__Your assignment__: Copying task for the records below: reproduce each one exactly and drop the pictures.

__Records for this exercise__:
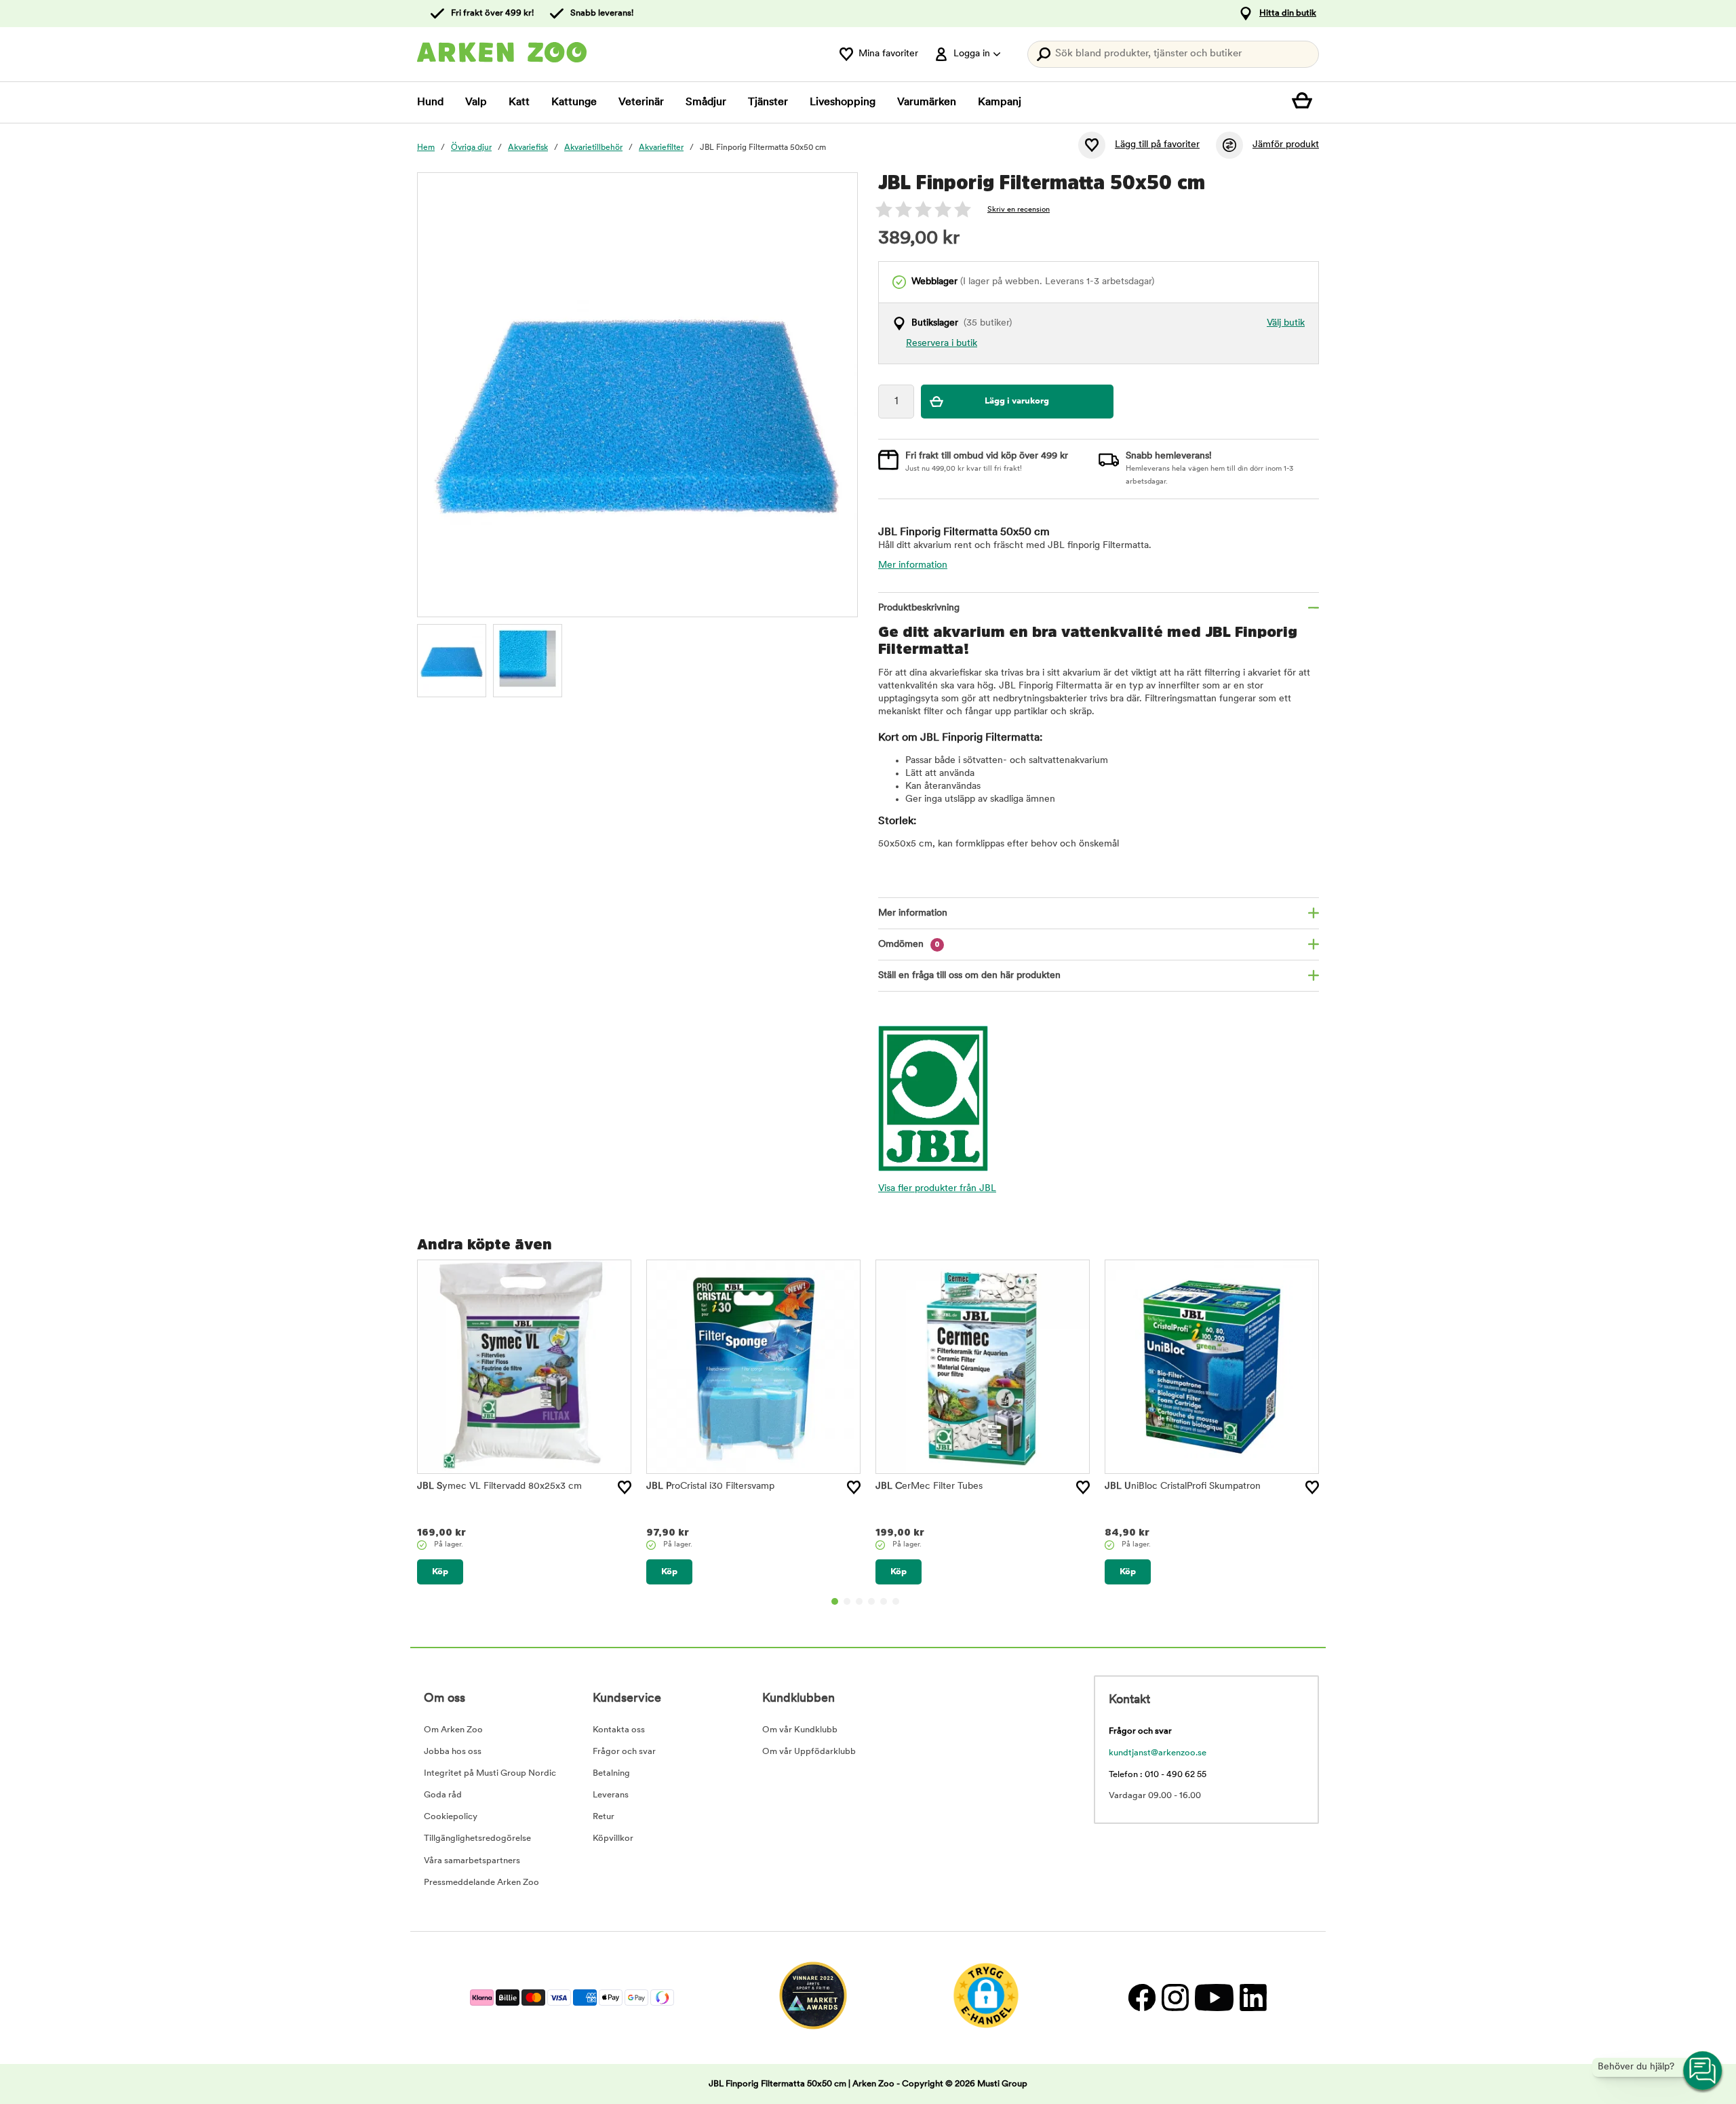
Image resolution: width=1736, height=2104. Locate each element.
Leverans (611, 1795)
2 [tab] (847, 1601)
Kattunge (574, 102)
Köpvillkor (613, 1838)
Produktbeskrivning (919, 608)
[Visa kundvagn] (1305, 102)
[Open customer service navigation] (1703, 2071)
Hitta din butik (1287, 13)
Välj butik (1286, 323)
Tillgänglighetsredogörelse (477, 1838)
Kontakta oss (619, 1730)
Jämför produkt (1285, 145)
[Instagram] (1174, 1998)
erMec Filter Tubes (929, 1486)
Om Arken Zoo (453, 1730)
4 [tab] (871, 1601)
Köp (440, 1571)
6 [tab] (895, 1601)
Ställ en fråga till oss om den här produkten (969, 976)
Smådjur (706, 102)
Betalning (611, 1773)
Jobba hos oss (452, 1751)
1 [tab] (834, 1601)
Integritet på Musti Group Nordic (490, 1773)
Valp (476, 102)
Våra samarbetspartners (472, 1860)
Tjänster (768, 102)
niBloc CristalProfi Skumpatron (1183, 1486)
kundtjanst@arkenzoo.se (1157, 1753)
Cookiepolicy (450, 1816)
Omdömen (909, 944)
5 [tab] (883, 1601)
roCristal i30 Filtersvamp (710, 1486)
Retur (603, 1816)
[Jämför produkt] (1229, 145)
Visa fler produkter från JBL (937, 1189)
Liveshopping (842, 102)
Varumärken (926, 102)
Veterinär (641, 102)
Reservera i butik (941, 343)
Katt (519, 102)
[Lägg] (624, 1487)
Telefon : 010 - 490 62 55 (1157, 1774)
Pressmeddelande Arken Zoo (481, 1882)
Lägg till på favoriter (1157, 145)
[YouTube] (1213, 1998)
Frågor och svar (624, 1751)
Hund (430, 102)
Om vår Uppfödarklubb (809, 1751)
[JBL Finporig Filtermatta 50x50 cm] (452, 659)
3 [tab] (859, 1601)
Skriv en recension (1018, 210)
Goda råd (443, 1795)
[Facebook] (1141, 1998)
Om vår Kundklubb (799, 1730)
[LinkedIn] (1251, 1998)
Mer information (912, 565)
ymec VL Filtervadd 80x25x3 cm (499, 1486)
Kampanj (999, 102)
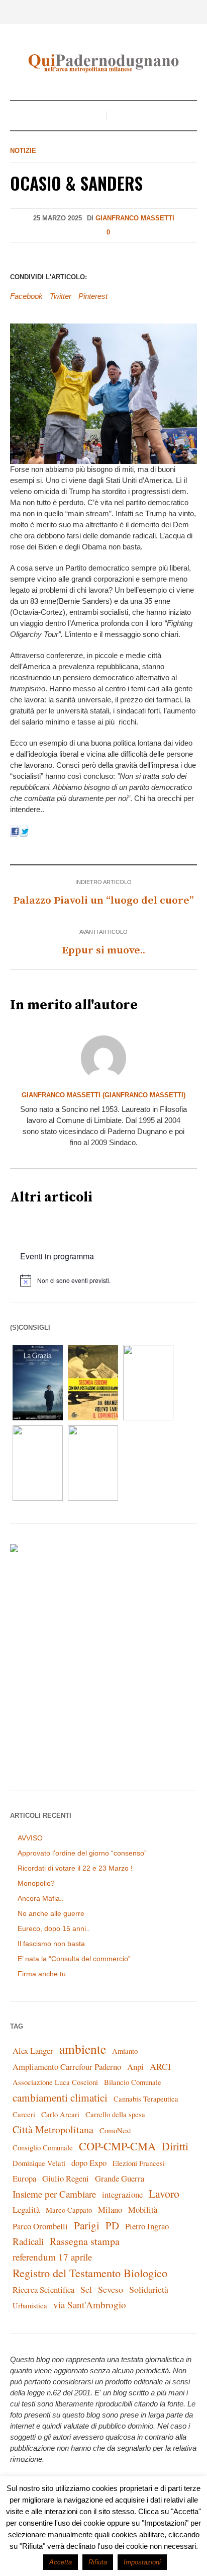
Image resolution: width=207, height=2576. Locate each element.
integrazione (122, 2194)
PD (112, 2225)
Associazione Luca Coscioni (55, 2082)
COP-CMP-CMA (117, 2145)
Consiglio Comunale (43, 2147)
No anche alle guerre (51, 1913)
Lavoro (164, 2193)
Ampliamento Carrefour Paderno (67, 2066)
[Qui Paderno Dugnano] (103, 63)
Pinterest (93, 296)
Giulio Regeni (65, 2178)
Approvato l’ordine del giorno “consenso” (82, 1853)
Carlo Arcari (60, 2114)
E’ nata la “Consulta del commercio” (74, 1959)
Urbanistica (30, 2305)
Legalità (26, 2209)
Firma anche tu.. (44, 1974)
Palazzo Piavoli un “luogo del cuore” (103, 900)
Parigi (86, 2225)
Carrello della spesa (115, 2114)
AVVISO (30, 1838)
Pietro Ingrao (147, 2226)
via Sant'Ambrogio (89, 2304)
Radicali (28, 2241)
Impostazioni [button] (142, 2562)
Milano (110, 2209)
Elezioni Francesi (139, 2163)
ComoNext (115, 2130)
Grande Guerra (119, 2178)
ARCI (160, 2066)
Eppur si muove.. (103, 950)
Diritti (175, 2146)
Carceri (24, 2114)
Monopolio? (36, 1883)
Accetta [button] (60, 2562)
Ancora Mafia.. (41, 1898)
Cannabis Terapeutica (146, 2099)
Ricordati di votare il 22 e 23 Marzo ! (75, 1868)
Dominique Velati (39, 2163)
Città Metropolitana (53, 2129)
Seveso (110, 2289)
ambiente (82, 2048)
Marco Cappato (69, 2210)
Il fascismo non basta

__Exercise solution__:
Image resolution: width=1736, height=2104. Locate each element.
Leverans (611, 1795)
2 [tab] (847, 1601)
Kattunge (574, 102)
Köpvillkor (613, 1838)
Produktbeskrivning (919, 608)
[Visa kundvagn] (1305, 102)
[Open customer service navigation] (1703, 2071)
Hitta din butik (1287, 13)
Välj butik (1286, 323)
Tillgänglighetsredogörelse (477, 1838)
Kontakta oss (619, 1730)
Jämför produkt (1285, 145)
[Instagram] (1174, 1998)
erMec Filter Tubes (929, 1486)
Om Arken Zoo (453, 1730)
4 [tab] (871, 1601)
Köp (440, 1571)
6 [tab] (895, 1601)
Ställ en fråga till oss om den här produkten (969, 976)
Smådjur (706, 102)
Betalning (611, 1773)
Jobba hos oss (452, 1751)
1 [tab] (834, 1601)
Integritet på Musti Group Nordic (490, 1773)
Valp (476, 102)
Våra samarbetspartners (472, 1860)
Tjänster (768, 102)
niBloc CristalProfi Skumpatron (1183, 1486)
kundtjanst@arkenzoo.se (1157, 1753)
Cookiepolicy (450, 1816)
Omdömen (909, 944)
5 [tab] (883, 1601)
roCristal i30 Filtersvamp (710, 1486)
Retur (603, 1816)
[Jämför produkt] (1229, 145)
Visa fler produkter från JBL (937, 1189)
Liveshopping (842, 102)
Varumärken (926, 102)
Veterinär (641, 102)
Reservera i butik (941, 343)
Katt (519, 102)
[Lägg] (624, 1487)
Telefon : 010 - 490 62 55 (1157, 1774)
Pressmeddelande Arken Zoo (481, 1882)
Lägg till på favoriter (1157, 145)
[YouTube] (1213, 1998)
Frågor och svar (624, 1751)
Hund (430, 102)
Om vår Uppfödarklubb (809, 1751)
[JBL Finporig Filtermatta 50x50 cm] (452, 659)
3 [tab] (859, 1601)
Skriv en recension (1018, 210)
Goda råd (443, 1795)
[Facebook] (1141, 1998)
Om vår Kundklubb (799, 1730)
[LinkedIn] (1251, 1998)
Mer information (912, 565)
ymec VL Filtervadd 80x25x3 cm (499, 1486)
Kampanj (999, 102)
Image resolution: width=207, height=2576. Locate each element.
integrazione (122, 2194)
PD (112, 2225)
Associazione Luca Coscioni (55, 2082)
COP-CMP-CMA (117, 2145)
Consiglio Comunale (43, 2147)
No anche alle guerre (51, 1913)
Lavoro (164, 2193)
Ampliamento Carrefour Paderno (67, 2066)
[Qui Paderno Dugnano] (103, 63)
Pinterest (93, 296)
Giulio Regeni (65, 2178)
Approvato l’ordine del giorno “consenso” (82, 1853)
Carlo Arcari (60, 2114)
E’ nata la “Consulta del commercio” (74, 1959)
Urbanistica (30, 2305)
Legalità (26, 2209)
Firma anche tu.. (44, 1974)
Palazzo Piavoli un “luogo del cuore” (103, 900)
Parigi (86, 2225)
Carrello della spesa (115, 2114)
AVVISO (30, 1838)
Pietro Ingrao (147, 2226)
via Sant'Ambrogio (89, 2304)
Radicali (28, 2241)
Impostazioni [button] (142, 2562)
Milano (110, 2209)
Elezioni Francesi (139, 2163)
ComoNext (115, 2130)
Grande Guerra (119, 2178)
ARCI (160, 2066)
Eppur si muove.. (103, 950)
Diritti (175, 2146)
Carceri (24, 2114)
Monopolio? (36, 1883)
Accetta [button] (60, 2562)
Ancora Mafia.. (41, 1898)
Cannabis Terapeutica (146, 2099)
Ricordati di votare il 22 e 23 Marzo ! (75, 1868)
Dominique Velati (39, 2163)
Città Metropolitana (53, 2129)
Seveso (110, 2289)
ambiente (82, 2048)
Marco Cappato (69, 2210)
Il fascismo non basta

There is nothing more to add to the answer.